* start *

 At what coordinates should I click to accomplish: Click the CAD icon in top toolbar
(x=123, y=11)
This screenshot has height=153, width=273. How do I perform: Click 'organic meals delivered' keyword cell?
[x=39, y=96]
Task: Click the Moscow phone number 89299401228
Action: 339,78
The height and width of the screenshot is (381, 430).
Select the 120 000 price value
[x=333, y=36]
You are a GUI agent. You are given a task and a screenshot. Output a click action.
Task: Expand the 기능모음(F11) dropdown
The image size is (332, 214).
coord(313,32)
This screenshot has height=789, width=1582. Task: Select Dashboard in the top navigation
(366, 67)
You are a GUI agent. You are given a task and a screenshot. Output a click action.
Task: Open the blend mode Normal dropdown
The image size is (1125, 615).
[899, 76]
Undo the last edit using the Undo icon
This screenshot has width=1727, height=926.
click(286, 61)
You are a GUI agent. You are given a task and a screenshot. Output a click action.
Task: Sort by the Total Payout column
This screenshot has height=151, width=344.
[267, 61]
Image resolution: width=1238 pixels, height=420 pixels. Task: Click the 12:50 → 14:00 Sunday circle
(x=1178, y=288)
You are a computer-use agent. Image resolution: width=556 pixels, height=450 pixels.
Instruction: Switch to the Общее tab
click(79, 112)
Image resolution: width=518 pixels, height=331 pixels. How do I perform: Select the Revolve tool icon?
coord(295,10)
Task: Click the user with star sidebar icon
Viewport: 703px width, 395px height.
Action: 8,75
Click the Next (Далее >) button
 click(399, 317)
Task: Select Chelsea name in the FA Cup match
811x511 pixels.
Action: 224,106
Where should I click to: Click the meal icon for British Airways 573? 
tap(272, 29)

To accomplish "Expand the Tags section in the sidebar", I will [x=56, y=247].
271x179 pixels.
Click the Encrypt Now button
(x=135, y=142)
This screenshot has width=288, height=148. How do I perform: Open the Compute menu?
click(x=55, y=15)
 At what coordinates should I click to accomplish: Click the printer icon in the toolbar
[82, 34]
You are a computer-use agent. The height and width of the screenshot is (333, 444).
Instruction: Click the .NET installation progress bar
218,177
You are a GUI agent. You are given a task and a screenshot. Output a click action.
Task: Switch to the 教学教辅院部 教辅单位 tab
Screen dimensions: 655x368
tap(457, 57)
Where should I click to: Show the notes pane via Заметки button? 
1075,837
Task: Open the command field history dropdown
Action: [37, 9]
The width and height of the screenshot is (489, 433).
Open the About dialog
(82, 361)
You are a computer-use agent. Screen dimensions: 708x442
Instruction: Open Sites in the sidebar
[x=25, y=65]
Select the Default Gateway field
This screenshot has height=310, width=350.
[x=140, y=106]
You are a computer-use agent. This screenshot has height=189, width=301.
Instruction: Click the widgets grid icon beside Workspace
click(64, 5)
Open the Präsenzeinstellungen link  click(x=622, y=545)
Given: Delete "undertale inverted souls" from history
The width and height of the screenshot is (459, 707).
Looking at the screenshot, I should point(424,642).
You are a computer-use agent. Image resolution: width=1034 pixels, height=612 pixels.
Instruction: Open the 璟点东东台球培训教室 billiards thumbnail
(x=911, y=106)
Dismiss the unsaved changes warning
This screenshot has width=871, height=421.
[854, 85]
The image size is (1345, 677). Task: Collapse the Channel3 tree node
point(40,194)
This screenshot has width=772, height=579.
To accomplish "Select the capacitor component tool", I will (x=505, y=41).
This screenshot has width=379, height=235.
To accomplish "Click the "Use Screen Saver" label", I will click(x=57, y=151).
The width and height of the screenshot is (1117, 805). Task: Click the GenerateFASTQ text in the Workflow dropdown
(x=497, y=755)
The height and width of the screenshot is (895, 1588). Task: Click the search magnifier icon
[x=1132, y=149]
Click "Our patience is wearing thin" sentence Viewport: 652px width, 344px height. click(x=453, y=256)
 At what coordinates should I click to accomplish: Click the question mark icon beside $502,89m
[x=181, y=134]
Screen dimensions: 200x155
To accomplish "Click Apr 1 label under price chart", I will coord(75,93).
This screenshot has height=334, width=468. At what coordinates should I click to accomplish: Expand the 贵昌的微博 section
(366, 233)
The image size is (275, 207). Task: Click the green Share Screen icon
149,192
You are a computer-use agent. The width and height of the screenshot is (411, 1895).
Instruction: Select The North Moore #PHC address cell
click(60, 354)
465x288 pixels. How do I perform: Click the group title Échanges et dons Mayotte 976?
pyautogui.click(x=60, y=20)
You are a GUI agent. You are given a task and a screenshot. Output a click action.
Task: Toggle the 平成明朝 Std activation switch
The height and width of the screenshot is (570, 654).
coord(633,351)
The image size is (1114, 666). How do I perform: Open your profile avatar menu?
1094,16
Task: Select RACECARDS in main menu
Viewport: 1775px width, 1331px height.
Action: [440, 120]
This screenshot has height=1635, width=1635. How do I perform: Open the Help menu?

* end *

Description of the task –
Copy out every one of the records above, line for line, without changing anything.

Exercise answer –
 At what coordinates should I click to accomplish: Click the CAD icon in top toolbar
(x=123, y=11)
This screenshot has height=153, width=273. How do I perform: Click 'organic meals delivered' keyword cell?
[x=39, y=96]
Task: Click the Moscow phone number 89299401228
Action: 339,78
The height and width of the screenshot is (381, 430).
Select the 120 000 price value
[x=333, y=36]
You are a GUI agent. You are given a task and a screenshot. Output a click action.
Task: Expand the 기능모음(F11) dropdown
The image size is (332, 214).
coord(313,32)
This screenshot has height=789, width=1582. Task: Select Dashboard in the top navigation
(366, 67)
You are a GUI agent. You are given a task and a screenshot. Output a click action.
Task: Open the blend mode Normal dropdown
The image size is (1125, 615).
[899, 76]
Undo the last edit using the Undo icon
This screenshot has width=1727, height=926.
click(286, 61)
You are a GUI agent. You are given a task and a screenshot. Output a click action.
Task: Sort by the Total Payout column
This screenshot has height=151, width=344.
[267, 61]
Image resolution: width=1238 pixels, height=420 pixels. Task: Click the 12:50 → 14:00 Sunday circle
(x=1178, y=288)
You are a computer-use agent. Image resolution: width=556 pixels, height=450 pixels.
Instruction: Switch to the Общее tab
click(79, 112)
Image resolution: width=518 pixels, height=331 pixels. How do I perform: Select the Revolve tool icon?
coord(295,10)
Task: Click the user with star sidebar icon
Viewport: 703px width, 395px height.
Action: 8,75
Click the Next (Далее >) button
 click(399, 317)
Task: Select Chelsea name in the FA Cup match
811x511 pixels.
Action: 224,106
Where should I click to: Click the meal icon for British Airways 573? 
tap(272, 29)

To accomplish "Expand the Tags section in the sidebar", I will [x=56, y=247].
271x179 pixels.
Click the Encrypt Now button
(x=135, y=142)
This screenshot has width=288, height=148. How do I perform: Open the Compute menu?
click(x=55, y=15)
 At what coordinates should I click to accomplish: Click the printer icon in the toolbar
[82, 34]
You are a computer-use agent. The height and width of the screenshot is (333, 444).
Instruction: Click the .NET installation progress bar
218,177
You are a GUI agent. You are given a task and a screenshot. Output a click action.
Task: Switch to the 教学教辅院部 教辅单位 tab
Screen dimensions: 655x368
tap(457, 57)
Where should I click to: Show the notes pane via Заметки button? 
1075,837
Task: Open the command field history dropdown
Action: [37, 9]
The width and height of the screenshot is (489, 433).
Open the About dialog
(82, 361)
You are a computer-use agent. Screen dimensions: 708x442
Instruction: Open Sites in the sidebar
[x=25, y=65]
Select the Default Gateway field
This screenshot has height=310, width=350.
[x=140, y=106]
You are a computer-use agent. This screenshot has height=189, width=301.
Instruction: Click the widgets grid icon beside Workspace
click(64, 5)
Open the Präsenzeinstellungen link  click(x=622, y=545)
Given: Delete "undertale inverted souls" from history
The width and height of the screenshot is (459, 707).
Looking at the screenshot, I should point(424,642).
You are a computer-use agent. Image resolution: width=1034 pixels, height=612 pixels.
Instruction: Open the 璟点东东台球培训教室 billiards thumbnail
(x=911, y=106)
Dismiss the unsaved changes warning
This screenshot has width=871, height=421.
[854, 85]
The image size is (1345, 677). Task: Collapse the Channel3 tree node
point(40,194)
This screenshot has width=772, height=579.
To accomplish "Select the capacitor component tool", I will (x=505, y=41).
This screenshot has width=379, height=235.
To accomplish "Click the "Use Screen Saver" label", I will click(x=57, y=151).
The width and height of the screenshot is (1117, 805). Task: Click the GenerateFASTQ text in the Workflow dropdown
(x=497, y=755)
The height and width of the screenshot is (895, 1588). Task: Click the search magnifier icon
[x=1132, y=149]
Click "Our patience is wearing thin" sentence Viewport: 652px width, 344px height. click(x=453, y=256)
 At what coordinates should I click to accomplish: Click the question mark icon beside $502,89m
[x=181, y=134]
Screen dimensions: 200x155
To accomplish "Click Apr 1 label under price chart", I will coord(75,93).
This screenshot has height=334, width=468. At what coordinates should I click to accomplish: Expand the 贵昌的微博 section
(366, 233)
The image size is (275, 207). Task: Click the green Share Screen icon
149,192
You are a computer-use agent. The width and height of the screenshot is (411, 1895).
Instruction: Select The North Moore #PHC address cell
click(60, 354)
465x288 pixels. How do I perform: Click the group title Échanges et dons Mayotte 976?
pyautogui.click(x=60, y=20)
You are a GUI agent. You are given a task and a screenshot. Output a click action.
Task: Toggle the 平成明朝 Std activation switch
The height and width of the screenshot is (570, 654).
coord(633,351)
The image size is (1114, 666). How do I perform: Open your profile avatar menu?
1094,16
Task: Select RACECARDS in main menu
Viewport: 1775px width, 1331px height.
Action: [440, 120]
This screenshot has height=1635, width=1635. How do I perform: Open the Help menu?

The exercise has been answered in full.